The Tides of Glory, Part 1
We were all pirates that Sally-season; buccaneers, desperadoes, the Terrors Of The Inner Sea, but my crew was the most notorious. There were three of us, Jennifer, Millicent and me, and each of us had her own special pirate name. Jennifer was Slutty Jen, the Sea-Whore, but we called her Sluts for short. She was chief fo'c'sle-hand. Millicent was the cabin-boy, so of course she had to be Roger. And me - I was the Captain and I was to be treated with the respect and fear due to my ebony ringlets, gold hoop earrings and jewel-studded cutlass. You called me Cap'n or Skipper, or you walked the plank.
You can blame the 'Down for this. It was probably because she had recently seen some pirate films or read some old books, and had decided that if the Hispaniola or the Black Pearl could be a pirate ship then so could she. As you'd expect, she had a weakness for films with ships in them, especially if they were sailing ships. So when we trooped over to the Monitor's house for a viewing that Sunday evening it wasn't a comedy or a cartoon we saw. It wasn't even our old favourite Robin Hood. No, although the 'Down was as fond of seeing Errol Flynn swaggering across the screen in company with Olivia de Havilland and Basil Rathbone as we were, it was The Sea Hawk that caught her imagination that evening. And so all over the world of Glory, from the domes and spires of Horn, past the industrial cities of Edge and the plantations of Gold all the way down to our scruffy little village of Parrolindon in the Ringland of Leaven, the people sat in rows in front of the screen in the Monitor's house and watched the film the 'Down showed them.
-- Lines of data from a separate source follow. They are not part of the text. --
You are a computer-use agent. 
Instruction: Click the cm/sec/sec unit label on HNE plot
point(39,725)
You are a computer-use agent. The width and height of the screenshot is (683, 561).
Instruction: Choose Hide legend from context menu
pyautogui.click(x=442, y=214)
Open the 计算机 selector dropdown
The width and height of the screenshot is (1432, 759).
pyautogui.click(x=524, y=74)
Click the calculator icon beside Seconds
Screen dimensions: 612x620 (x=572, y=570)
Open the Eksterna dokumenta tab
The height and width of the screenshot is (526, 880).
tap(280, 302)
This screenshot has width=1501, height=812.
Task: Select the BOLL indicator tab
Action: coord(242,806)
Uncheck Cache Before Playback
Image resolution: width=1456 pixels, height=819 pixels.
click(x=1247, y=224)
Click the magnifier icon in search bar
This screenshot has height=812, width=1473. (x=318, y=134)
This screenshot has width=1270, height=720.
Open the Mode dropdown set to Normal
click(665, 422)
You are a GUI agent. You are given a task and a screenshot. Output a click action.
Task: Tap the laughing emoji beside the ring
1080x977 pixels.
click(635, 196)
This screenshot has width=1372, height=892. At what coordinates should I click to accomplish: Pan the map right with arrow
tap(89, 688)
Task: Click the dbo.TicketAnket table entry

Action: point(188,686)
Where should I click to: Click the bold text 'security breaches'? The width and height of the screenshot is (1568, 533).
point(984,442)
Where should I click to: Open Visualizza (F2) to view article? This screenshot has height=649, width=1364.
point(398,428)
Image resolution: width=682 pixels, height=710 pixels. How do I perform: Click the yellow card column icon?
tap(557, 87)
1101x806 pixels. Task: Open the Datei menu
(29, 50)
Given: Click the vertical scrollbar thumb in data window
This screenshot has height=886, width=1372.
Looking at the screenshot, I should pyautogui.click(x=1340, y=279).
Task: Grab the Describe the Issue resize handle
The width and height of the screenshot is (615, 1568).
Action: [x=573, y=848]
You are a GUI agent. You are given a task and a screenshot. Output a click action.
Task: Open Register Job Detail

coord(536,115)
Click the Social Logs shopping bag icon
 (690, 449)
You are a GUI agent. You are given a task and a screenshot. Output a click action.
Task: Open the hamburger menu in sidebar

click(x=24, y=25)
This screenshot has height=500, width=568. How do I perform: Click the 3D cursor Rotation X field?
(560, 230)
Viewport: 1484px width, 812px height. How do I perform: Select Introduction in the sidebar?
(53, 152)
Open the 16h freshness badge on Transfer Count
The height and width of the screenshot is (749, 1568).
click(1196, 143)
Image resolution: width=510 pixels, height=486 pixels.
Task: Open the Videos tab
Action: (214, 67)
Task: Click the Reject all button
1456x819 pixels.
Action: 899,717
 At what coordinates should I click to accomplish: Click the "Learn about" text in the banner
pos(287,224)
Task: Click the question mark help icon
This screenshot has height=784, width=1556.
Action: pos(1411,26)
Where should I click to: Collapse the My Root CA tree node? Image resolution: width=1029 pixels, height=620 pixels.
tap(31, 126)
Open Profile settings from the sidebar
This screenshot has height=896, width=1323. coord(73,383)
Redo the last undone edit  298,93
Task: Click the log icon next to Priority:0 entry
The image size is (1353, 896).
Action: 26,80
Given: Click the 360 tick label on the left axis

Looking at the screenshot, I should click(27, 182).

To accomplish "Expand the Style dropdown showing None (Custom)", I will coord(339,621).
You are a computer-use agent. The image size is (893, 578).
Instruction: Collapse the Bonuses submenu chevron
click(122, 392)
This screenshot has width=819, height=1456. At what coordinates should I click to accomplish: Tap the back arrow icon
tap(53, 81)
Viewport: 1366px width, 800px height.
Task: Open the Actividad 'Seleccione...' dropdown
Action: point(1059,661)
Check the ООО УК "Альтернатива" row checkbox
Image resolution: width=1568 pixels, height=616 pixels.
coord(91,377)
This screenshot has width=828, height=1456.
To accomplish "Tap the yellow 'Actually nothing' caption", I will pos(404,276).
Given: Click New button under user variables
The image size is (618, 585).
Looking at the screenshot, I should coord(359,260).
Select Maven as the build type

I've seen pictures of the cinemas they used to have on Earth. They were enormous great halls with rows and rows of seats piled up in tiers and a huge screen at the front. I bet you could get more than a hundred people at a time into one of those places. Our Monitor's house wasn't as big as that, but you could still cram thirty people into his viewing room if the tinies sat on the floor at the front and us twenties stood with our backs resting against the walls. Of course, we were lucky. It wasn't evening everywhere on Glory. It wasn't even Sunday; and if it was the middle of a working day when the 'Down decided to broadcast a film it was tough luck, and you'd have to miss it.
The showing started off with something called Pearl and Dean. I didn't have too much patience with this as most of it didn't mean much to me. I had no interest in Indian restaurants, exhaust shops or dry cleaners, whatever they were, so I fooled around and chattered with my friends while it was on. The adults seemed to like it, though, so they shushed us and threatened to throw us out if we didn't pipe down.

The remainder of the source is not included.